A national intelligence agency had the remit to monitor for threats against leadership, VIPs, visiting dignitaries and to monitor for terrorist and radical threats online. The process was labor intensive, error prone and down to the individual efforts of analysts working through a sea of data without a structured process using various ad hoc tools. This made the process of onboarding new analysts very difficult and an unending process.
The Siren OSINT solution was implemented and deployed in 2 months, integrating with a commercial OSINT data feed provider.
The data feeds initially used were: Twitter, Facebook, Instagram, Youtube, Reddit, Telegram, Discord, Darkweb
The analysts were able to use search, dashboards, graph analytics and alerts to track activity of people of interest. The analysts also get huge use out of algorithms such as common communicator and shortest path. The system also supports report creation for intelligence dissemination, plus has a detailed audit of the activity of all analysts. The analyst is able to maintain its out keywords and accounts they wish to monitor. The use of NLP in the incoming unstructured text allows for identification of people, places and threat terms.

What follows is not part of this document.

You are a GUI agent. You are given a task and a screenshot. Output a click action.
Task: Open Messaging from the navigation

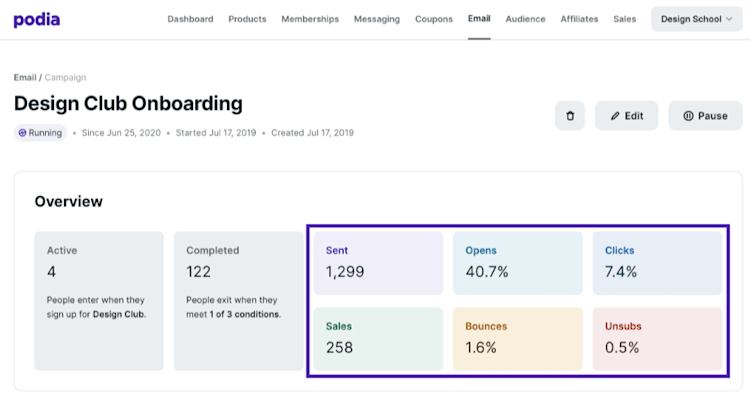click(x=377, y=19)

The system allowed the agency to monitor a large number of threats simultaneously through very high levels of automation. The creation of intelligence reports is now done 3X faster than the previous manual process. The onboarding of staff is now 2X faster than in the manual processes of before. The automated alerts, which are regularly tweaked by analysts to increase fidelity, give far greater confidence to leadership that real threat activity will be spotted and acted on.